Senator McDowell was concerned for our competitiveness. The recent report on this raises some concerns. He stated that our ranking has dropped from 11th to 24th to 30th place, respectively. I thought he was referring to the Fianna Fáil popularity poll. It really is not funny, but when one gets into the competitive premiership league the criteria are strict. We have lost some ground but we are still in the premiership league for competitiveness. We must watch our Ps and Qs. The successful completion of the national development plan, taking into account the very positive and far-reaching recommendations from the ESRI report, will show that the position we have taken is correct.

Clearly the report suggests prioritisation of investment based on cost benefit analysis. This may be an issue for the Waterford road considering the prioritising of further investment in the national development plan and the massive moneys that are still to be spent. A decision will be taken on that basis.
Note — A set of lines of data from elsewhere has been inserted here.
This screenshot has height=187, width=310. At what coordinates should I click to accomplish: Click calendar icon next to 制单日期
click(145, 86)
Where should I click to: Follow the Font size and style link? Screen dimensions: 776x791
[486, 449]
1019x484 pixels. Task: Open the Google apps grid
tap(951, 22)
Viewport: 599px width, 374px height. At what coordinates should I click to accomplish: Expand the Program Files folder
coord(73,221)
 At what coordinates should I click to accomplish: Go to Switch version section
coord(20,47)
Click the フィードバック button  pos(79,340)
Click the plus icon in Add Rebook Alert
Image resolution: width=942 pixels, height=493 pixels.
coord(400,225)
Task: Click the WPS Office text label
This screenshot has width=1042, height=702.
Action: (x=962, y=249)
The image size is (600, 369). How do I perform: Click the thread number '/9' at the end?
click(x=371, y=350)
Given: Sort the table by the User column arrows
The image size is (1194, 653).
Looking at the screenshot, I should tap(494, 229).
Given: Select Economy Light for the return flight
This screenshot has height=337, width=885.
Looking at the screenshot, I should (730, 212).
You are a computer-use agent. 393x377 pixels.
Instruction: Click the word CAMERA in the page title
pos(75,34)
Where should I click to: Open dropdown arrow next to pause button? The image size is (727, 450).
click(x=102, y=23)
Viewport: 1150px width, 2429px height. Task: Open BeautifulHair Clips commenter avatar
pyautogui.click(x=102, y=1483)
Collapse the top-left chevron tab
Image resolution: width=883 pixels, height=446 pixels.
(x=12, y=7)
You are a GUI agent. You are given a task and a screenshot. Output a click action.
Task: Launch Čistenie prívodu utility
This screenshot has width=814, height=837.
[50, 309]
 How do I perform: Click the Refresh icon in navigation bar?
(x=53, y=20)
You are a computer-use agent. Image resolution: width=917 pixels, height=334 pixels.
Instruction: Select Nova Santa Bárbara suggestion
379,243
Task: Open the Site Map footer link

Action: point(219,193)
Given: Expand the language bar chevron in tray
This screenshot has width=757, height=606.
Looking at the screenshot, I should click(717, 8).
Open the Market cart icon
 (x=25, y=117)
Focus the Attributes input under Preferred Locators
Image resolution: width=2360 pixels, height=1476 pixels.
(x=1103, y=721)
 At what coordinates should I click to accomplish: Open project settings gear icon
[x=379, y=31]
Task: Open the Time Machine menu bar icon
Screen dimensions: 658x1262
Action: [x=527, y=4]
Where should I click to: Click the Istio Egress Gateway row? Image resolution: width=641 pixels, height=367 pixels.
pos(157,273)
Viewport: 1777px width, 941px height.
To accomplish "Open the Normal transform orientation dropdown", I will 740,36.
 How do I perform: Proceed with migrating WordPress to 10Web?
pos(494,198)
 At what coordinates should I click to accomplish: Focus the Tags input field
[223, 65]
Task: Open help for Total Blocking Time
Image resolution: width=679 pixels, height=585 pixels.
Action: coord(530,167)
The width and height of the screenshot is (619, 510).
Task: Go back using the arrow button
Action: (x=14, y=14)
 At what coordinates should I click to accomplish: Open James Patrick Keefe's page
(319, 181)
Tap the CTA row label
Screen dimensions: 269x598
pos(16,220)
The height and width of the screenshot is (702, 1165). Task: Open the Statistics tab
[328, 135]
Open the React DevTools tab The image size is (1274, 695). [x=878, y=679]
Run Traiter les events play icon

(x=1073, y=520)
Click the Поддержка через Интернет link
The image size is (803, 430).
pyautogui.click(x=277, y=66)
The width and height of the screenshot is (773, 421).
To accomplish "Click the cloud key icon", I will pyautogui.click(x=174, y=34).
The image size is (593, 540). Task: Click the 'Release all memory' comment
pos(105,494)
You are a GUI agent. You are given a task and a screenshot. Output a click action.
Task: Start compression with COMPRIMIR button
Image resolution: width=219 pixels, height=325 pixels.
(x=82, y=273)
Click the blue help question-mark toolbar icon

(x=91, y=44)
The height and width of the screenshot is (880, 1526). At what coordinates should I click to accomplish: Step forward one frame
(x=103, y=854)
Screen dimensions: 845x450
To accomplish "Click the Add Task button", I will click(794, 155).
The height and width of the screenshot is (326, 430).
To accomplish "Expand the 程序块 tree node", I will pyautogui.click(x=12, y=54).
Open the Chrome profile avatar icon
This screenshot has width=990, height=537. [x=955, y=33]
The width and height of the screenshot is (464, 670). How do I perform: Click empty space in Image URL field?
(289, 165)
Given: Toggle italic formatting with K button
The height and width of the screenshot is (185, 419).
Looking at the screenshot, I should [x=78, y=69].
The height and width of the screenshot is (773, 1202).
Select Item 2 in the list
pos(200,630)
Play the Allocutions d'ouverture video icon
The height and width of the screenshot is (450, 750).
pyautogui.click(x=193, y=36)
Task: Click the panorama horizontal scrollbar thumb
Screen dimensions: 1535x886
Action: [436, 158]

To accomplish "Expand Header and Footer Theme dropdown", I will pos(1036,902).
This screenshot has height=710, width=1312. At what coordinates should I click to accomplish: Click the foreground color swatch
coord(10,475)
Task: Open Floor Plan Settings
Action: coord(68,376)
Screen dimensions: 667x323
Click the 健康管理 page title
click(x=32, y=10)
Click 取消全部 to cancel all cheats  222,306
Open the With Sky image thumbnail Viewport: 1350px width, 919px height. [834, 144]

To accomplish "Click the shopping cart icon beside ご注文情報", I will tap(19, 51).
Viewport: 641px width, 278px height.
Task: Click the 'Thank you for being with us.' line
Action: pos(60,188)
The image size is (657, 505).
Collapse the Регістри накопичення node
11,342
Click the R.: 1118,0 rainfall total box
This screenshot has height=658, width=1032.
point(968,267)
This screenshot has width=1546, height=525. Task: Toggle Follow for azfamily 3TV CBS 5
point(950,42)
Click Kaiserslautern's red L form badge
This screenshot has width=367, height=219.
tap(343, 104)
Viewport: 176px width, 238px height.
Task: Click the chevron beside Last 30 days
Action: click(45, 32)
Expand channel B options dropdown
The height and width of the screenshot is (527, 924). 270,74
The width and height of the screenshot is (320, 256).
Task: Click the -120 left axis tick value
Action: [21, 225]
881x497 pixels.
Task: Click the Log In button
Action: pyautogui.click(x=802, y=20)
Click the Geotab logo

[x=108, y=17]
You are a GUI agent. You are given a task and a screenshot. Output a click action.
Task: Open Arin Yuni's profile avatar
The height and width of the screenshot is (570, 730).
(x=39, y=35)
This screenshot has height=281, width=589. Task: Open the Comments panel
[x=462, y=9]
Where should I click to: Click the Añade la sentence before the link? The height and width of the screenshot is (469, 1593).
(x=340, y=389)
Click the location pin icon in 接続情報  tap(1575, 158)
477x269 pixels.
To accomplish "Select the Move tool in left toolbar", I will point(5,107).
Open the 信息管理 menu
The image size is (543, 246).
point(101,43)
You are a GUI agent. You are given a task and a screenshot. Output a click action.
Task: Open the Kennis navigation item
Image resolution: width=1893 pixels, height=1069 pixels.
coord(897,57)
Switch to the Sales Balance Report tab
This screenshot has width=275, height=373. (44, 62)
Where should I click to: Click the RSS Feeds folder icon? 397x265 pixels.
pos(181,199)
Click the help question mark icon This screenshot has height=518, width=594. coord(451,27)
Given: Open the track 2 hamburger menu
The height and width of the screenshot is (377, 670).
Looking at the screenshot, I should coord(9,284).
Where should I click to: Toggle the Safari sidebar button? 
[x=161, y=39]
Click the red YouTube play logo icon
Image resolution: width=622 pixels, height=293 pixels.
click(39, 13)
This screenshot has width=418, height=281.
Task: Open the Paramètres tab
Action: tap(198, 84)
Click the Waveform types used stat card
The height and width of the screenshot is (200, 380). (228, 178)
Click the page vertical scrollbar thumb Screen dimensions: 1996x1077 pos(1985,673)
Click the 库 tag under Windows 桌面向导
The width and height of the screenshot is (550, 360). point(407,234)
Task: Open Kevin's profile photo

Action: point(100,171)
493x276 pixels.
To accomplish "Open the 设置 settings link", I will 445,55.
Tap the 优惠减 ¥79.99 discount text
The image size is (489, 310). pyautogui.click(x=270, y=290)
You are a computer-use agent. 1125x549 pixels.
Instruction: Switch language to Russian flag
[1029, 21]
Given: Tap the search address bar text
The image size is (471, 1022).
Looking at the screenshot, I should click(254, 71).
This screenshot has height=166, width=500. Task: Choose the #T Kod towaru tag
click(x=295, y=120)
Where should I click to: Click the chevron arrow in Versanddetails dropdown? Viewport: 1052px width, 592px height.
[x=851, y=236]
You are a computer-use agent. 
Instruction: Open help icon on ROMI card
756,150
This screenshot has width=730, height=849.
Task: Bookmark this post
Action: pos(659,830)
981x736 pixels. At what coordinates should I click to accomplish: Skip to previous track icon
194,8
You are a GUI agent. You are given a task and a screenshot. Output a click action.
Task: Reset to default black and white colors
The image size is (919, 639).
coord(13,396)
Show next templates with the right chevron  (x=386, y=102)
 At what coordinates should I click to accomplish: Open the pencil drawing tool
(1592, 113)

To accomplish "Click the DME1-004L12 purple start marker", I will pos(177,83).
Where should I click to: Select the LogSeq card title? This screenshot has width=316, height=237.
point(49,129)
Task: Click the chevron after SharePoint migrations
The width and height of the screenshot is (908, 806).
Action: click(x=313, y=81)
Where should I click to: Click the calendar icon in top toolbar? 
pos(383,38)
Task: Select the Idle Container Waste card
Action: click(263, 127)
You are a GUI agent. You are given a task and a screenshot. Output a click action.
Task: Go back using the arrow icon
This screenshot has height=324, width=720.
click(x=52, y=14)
So the Progressive Democrats are in favour of a motorway.

Order please.

We have been waiting six months for the answer.

Senator Browne, I will have to ask you to leave if you do not keep order.

Based on the contributions of Senators, there is acceptance that the overall trend is very positive. Individual recommendations, particularly relating to transport and health infrastructure, need to be considered by Ministers and their Departments. The ESRI is giving the Department of Finance and the Government a clean bill of health and recommends carrying on and keeping a very strict line for future priorities.

Sitting suspended at 5.40 p.m. and resumed at 6 p.m.